If you are not a workstation administrator for your organization, you will need to discuss and coordinate the installation of the diagnostic test files with the workstation administrator. The administrator will need to follow the deployment practices in the organization to copy the following files from the head node computer (or a network location) to the %CCP_HOME%bin folder in the workstation node computers: NetWrench.exe and NetTSAdapter.dll. For more information about these files and their locations, see About the Network Troubleshooting Report diagnostic test, in this topic.

Install vstat.exe (optional)

If you have an InfiniBand network and you want the Network Troubleshooting Report to display the status and the capabilities of the host channel adapter (HCA) cards in that network, the vstat.exe tool must be installed on each node that has an HCA card. The Network Troubleshooting Report diagnostic test does not install vstat.exe.

Important

  • Vstat.exe may be installed automatically as part of the driver package from your HCA card vendor or system builder, or you may need to download and install vstat.exeseparately. Consult the documentation from your vendor or system builder.

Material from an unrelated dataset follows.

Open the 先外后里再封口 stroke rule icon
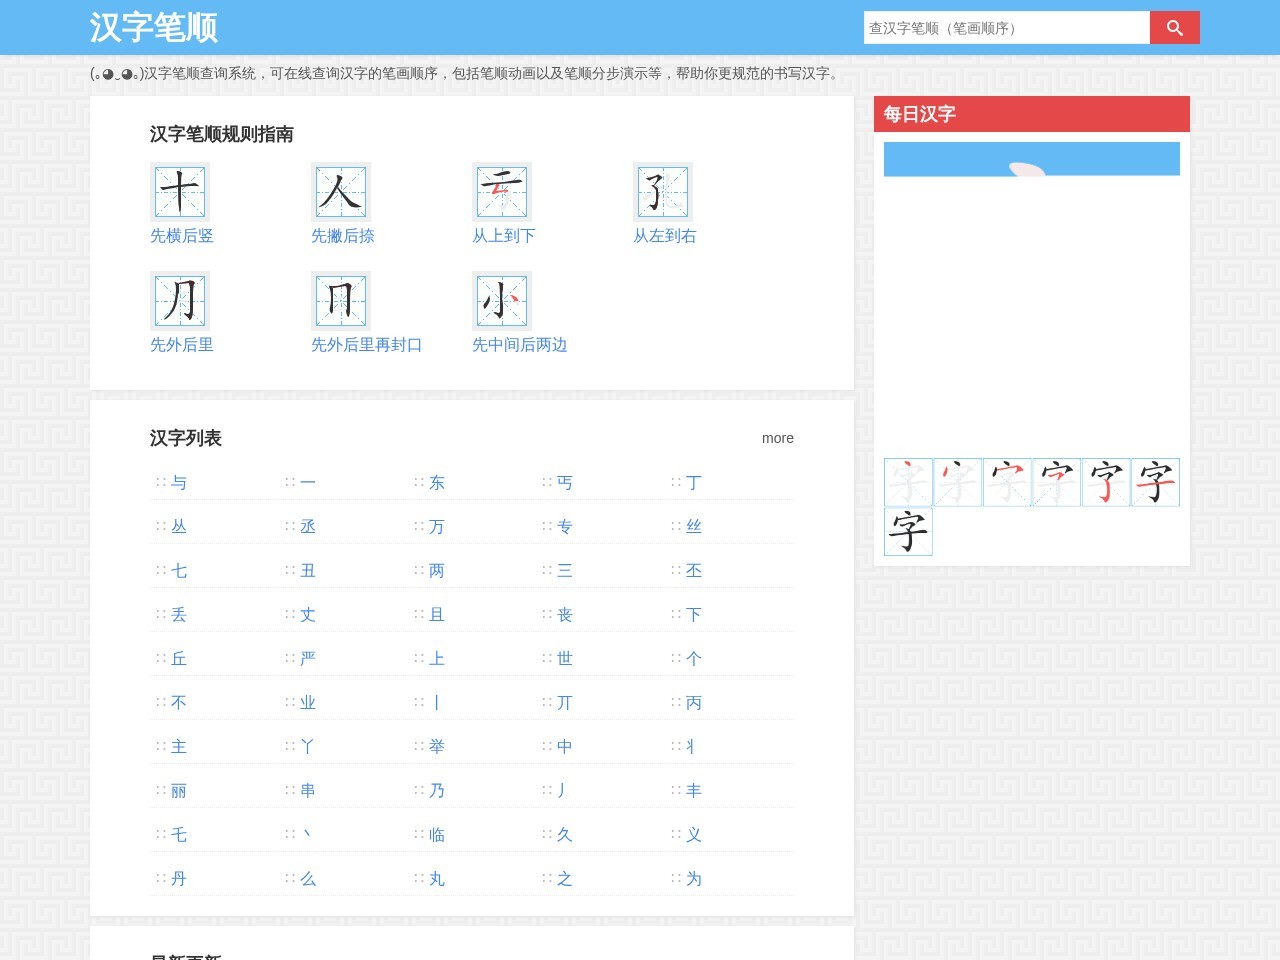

  • If you installed the driver package or vstat.exe only on the head node computer, you will need to deploy vstat.exe to the other cluster nodes. The method you use depends on how vstat.exe is installed on the head node.

  • If vstat.exe is not available from your vendor or system builder, you can also download the latest device drivers that are published by the OpenFabrics Alliance (OFA), which work with most commercially available HCA cards. The vstat.exe tool is installed automatically with the device drivers that are published by the OFA. For more information and to download the latest device drivers that are published by the OFA, see The OpenFabrics Alliance (https://go.microsoft.com/fwlink/?LinkID=137347).

To install vstat.exe on the nodes in your cluster

  1. Download the InfiniBand driver or tools installation program from the appropriate hardware vendor or system builder to the head node of your Windows HPC cluster or to a network location.

  2. On the head node computer, run the installation program.

  3. (Important) When prompted, choose to install the program files in a folder in the C:\Program Files folder on the head node computer. In most cases, this is a default installation option.

  4. Depending on how vstat.exe is installed on the head node, do one of the following:

    • If vstat.exe is installed as a stand-alone application, you can run a clusrun command on the head node to copy vstat.exe to the nodes.

      Important

      vstat.exe must be copied to a folder in the C:\Program Files folder on the nodes. This ensures that the diagnostic test can use vstat.exe to collect information on the nodes.

    • If vstat.exe is installed with the driver package, you can add the drivers to the operating system images that are deployed to the nodes. In HPC Cluster Manager, in Configuration, in the Deployment To-do List, click Manage drivers.

Additional resources

^ Top of page

Run the Network Troubleshooting Report diagnostic test

You can use the following procedure to run the Network Troubleshooting Report diagnostic test on all nodes in the cluster and to view the report.

Important

  • A different suite of tests, also named “Network Troubleshooting”, is also installed by default in HPC Cluster Manager. This suite includes the DNS Test, the Domain Connectivity Test, and the Ping Test. To run the Network Troubleshooting Report diagnostic test that you installed, ensure that you select the test with the alias netTroubleshoot.

  • Running the Network Troubleshooting Report diagnostic test on a large cluster can take a long time.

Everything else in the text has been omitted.